Most Helpful Customer Reviews
10 of 10 people found the following review helpful
4.0 out of 5 stars So simple most companies don't get it 9 May 2012
Format:Kindle Edition|Verified Purchase
This is perhaps the one management book which has really resonated with me since Don Peppers and Martha Rogers' The One-To-One Future. Let's face it, that's not great: that was published in 1996.

I'm old enough to have worked for organisations both large and small - as an employee and as an outside supplier. It can be frustrating to be working for an organisation that has a core of brilliance but somehow can't get things done - this book explains the one simple reason why this is often the case: they can't do things in a simple way.

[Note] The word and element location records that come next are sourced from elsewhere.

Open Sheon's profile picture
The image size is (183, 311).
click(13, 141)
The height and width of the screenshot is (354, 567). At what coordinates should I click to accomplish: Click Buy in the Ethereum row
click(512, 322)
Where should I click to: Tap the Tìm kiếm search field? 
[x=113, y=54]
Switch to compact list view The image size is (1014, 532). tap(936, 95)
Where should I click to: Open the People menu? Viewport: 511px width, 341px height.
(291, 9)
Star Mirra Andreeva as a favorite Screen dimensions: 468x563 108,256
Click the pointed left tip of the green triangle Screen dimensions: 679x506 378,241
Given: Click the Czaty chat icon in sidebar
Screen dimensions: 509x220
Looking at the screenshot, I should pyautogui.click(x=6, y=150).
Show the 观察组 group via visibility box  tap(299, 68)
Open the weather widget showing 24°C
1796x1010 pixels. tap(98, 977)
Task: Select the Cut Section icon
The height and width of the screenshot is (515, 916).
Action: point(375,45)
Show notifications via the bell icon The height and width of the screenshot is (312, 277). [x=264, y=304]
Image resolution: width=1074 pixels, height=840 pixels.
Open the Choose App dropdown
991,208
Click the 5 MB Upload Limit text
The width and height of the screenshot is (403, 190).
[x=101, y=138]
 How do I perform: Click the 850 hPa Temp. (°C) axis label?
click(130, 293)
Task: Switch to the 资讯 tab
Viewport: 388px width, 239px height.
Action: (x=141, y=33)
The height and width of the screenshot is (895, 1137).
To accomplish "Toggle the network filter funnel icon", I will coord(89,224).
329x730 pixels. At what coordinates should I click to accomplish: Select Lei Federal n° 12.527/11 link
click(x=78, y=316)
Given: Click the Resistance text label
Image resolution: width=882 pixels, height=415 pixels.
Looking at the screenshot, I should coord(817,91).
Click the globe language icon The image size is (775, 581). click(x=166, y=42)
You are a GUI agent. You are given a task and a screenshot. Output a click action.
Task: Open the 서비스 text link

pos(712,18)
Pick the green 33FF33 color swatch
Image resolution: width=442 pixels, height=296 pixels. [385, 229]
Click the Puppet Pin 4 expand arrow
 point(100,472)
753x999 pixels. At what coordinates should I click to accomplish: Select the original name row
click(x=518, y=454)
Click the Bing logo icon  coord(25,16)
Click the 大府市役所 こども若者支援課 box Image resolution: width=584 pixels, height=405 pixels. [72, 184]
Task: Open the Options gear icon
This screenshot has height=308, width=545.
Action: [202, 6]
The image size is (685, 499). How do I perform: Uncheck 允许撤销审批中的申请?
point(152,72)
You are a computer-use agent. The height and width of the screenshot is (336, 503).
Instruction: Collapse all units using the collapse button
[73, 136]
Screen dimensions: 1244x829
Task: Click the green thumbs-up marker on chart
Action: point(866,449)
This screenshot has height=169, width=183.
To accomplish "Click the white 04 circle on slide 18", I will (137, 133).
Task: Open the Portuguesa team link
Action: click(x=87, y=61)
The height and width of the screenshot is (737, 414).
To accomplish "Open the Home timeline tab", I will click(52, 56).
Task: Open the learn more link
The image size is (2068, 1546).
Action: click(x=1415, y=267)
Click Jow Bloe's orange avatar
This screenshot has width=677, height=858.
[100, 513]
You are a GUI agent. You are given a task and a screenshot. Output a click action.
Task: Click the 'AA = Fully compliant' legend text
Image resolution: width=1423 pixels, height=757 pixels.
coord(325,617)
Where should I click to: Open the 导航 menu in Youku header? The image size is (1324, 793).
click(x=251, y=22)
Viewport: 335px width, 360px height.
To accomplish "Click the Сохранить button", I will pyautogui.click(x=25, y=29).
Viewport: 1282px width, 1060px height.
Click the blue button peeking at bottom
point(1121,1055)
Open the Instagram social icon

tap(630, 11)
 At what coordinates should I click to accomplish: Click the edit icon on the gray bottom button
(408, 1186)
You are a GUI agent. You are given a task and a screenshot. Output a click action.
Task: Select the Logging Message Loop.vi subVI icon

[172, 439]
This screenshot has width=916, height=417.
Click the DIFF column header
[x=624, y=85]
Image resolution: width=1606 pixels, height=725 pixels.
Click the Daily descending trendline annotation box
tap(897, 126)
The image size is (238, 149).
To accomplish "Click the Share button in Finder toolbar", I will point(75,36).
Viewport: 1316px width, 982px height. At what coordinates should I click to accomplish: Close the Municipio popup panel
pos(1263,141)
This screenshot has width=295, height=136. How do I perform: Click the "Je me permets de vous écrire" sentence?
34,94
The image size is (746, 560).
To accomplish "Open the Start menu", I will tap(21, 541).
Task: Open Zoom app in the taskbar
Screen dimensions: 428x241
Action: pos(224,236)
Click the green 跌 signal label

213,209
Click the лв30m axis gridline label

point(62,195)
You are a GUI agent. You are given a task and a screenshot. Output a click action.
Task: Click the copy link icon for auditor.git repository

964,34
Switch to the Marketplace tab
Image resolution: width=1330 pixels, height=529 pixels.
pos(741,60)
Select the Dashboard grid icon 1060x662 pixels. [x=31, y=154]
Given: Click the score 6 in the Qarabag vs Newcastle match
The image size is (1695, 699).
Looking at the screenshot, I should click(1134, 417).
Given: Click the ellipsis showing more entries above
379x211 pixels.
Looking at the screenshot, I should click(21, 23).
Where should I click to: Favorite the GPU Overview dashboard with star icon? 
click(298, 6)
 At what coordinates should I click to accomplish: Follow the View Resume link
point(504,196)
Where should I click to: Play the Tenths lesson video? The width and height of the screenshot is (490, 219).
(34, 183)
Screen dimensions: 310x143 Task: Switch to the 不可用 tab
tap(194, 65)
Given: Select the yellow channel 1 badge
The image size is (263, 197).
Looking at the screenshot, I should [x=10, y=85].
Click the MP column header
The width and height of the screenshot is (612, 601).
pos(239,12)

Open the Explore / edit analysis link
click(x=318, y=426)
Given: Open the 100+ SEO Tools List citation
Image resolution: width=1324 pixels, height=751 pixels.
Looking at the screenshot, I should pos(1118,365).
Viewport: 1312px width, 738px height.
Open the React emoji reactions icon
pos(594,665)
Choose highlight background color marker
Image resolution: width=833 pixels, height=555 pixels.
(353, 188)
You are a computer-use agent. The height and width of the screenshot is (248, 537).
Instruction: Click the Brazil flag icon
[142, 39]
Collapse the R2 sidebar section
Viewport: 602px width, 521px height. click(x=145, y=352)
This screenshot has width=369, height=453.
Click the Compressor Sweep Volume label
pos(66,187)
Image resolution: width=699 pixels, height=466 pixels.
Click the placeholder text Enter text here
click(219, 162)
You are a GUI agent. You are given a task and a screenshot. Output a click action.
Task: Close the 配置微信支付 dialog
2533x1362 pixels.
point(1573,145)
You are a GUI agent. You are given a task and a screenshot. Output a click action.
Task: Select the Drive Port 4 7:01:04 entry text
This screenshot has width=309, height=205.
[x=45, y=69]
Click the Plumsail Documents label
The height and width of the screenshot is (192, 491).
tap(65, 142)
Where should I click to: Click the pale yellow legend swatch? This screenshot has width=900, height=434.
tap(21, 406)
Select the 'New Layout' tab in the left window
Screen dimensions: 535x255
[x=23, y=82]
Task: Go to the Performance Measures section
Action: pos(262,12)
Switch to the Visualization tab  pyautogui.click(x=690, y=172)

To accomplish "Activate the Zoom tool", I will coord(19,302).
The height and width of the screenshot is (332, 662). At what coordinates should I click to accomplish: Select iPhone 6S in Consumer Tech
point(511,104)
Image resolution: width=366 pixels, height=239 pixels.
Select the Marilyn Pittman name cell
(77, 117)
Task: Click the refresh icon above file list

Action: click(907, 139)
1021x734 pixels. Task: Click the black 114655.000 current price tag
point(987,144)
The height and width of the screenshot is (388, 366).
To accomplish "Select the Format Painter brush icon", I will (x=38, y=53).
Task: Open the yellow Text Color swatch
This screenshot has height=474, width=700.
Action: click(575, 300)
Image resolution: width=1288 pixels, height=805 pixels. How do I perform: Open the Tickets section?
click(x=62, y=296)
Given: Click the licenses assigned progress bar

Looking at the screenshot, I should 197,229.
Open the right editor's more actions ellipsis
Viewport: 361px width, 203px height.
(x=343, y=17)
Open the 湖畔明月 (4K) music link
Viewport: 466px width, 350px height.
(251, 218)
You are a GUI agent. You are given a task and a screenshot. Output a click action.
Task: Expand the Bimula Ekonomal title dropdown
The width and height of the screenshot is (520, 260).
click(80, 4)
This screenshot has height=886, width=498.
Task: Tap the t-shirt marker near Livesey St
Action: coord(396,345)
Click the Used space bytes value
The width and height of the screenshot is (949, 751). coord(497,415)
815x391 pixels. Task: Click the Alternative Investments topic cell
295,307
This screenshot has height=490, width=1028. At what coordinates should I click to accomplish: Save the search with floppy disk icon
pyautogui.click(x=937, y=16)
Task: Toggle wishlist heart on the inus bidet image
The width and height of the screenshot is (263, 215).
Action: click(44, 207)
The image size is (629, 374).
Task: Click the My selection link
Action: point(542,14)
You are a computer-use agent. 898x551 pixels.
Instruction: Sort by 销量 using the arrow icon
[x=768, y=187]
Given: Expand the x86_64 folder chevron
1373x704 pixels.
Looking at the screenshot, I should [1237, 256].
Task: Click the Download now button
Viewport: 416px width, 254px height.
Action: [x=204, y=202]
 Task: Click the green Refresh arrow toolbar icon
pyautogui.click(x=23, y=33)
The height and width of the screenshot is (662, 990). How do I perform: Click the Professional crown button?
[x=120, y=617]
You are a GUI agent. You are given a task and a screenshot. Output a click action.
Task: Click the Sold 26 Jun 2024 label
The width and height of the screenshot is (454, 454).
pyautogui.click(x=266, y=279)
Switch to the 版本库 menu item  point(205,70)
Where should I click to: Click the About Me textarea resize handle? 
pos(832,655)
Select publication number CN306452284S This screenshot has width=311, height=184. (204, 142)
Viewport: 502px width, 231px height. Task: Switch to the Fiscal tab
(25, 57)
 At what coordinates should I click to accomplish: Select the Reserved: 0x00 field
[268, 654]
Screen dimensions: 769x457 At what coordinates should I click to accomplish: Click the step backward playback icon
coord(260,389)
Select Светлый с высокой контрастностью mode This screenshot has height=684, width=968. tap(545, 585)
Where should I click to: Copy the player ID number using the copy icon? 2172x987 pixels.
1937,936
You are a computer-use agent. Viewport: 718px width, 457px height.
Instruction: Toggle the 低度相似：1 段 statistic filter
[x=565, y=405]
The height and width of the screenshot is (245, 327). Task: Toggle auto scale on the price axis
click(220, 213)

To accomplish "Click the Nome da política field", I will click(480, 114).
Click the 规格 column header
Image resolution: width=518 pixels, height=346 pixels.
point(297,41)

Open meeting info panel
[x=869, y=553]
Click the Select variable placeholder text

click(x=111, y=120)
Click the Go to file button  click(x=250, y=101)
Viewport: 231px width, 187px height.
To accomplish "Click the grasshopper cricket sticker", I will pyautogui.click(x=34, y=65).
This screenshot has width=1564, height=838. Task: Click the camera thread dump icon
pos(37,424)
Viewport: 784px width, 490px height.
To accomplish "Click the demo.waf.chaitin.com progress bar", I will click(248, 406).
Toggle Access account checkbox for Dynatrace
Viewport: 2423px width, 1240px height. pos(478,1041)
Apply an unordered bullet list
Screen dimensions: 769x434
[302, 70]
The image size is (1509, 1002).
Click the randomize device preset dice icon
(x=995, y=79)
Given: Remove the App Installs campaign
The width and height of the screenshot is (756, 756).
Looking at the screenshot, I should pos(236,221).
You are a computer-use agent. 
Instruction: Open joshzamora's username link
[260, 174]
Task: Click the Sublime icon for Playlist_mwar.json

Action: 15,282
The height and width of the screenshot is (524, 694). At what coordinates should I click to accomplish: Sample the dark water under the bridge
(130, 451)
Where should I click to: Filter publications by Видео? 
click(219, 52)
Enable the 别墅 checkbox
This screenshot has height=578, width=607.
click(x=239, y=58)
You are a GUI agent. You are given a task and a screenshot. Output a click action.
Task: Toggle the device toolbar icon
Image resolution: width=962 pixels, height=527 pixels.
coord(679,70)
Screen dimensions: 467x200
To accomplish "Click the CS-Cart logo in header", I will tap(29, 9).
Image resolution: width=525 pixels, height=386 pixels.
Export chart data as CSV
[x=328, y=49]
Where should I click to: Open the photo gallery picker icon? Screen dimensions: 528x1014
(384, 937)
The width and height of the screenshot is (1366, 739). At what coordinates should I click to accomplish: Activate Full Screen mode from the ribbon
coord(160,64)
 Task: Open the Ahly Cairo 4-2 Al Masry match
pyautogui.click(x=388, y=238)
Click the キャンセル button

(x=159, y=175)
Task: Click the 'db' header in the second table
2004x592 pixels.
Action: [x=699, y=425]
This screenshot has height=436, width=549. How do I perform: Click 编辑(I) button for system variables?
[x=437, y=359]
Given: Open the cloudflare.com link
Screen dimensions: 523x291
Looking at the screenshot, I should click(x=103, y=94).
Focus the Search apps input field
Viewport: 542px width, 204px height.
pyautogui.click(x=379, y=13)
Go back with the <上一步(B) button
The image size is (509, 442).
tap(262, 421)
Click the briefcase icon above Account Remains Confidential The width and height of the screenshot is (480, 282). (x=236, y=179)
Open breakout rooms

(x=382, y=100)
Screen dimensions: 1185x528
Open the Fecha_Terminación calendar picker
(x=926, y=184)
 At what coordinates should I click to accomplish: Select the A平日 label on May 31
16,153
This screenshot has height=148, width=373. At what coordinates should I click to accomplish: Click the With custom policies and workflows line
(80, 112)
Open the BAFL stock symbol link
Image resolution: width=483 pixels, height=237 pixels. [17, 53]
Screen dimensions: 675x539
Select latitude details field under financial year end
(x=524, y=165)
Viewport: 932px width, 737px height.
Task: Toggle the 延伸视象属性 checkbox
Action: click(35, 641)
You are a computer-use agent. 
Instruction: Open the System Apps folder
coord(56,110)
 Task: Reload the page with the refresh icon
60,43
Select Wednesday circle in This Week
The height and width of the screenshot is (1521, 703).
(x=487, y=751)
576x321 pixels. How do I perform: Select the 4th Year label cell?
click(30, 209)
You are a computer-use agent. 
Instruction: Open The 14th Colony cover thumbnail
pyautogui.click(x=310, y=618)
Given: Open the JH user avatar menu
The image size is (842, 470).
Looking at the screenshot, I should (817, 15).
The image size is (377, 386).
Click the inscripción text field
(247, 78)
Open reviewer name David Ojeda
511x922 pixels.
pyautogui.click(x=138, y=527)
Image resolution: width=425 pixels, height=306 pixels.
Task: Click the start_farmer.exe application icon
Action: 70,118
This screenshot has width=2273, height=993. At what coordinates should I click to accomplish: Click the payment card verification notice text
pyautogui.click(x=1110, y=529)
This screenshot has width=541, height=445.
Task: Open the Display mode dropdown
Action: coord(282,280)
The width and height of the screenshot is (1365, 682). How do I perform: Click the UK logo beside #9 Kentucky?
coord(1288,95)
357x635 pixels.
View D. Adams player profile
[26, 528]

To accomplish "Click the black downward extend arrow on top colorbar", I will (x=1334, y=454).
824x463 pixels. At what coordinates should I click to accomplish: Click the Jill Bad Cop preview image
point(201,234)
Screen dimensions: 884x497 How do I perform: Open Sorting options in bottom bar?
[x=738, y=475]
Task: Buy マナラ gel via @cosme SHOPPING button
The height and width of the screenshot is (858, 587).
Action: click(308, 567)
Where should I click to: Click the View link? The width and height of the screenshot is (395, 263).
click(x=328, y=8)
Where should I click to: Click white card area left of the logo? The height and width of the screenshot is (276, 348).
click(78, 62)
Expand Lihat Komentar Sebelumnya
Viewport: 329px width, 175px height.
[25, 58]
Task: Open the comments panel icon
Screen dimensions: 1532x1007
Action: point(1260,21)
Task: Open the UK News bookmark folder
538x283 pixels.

The book's author, Ken Segall, worked as a marketing provider to Apple - and, at the same time, Intel, Dell and other large IT companies. It's essentially the story of what makes Apple such a force to be reckoned with - but isn't merely a sanctification of Steve Jobs.

Yes, Steve is mentioned aplenty and is usually the centre of the many examples given. But while it touches on many of the facets of Steve's character which made him so successful, it focuses on one thing which almost anyone can do to improve their business - yet, will find an incredibly difficult and elusive concept to implement: simplicity.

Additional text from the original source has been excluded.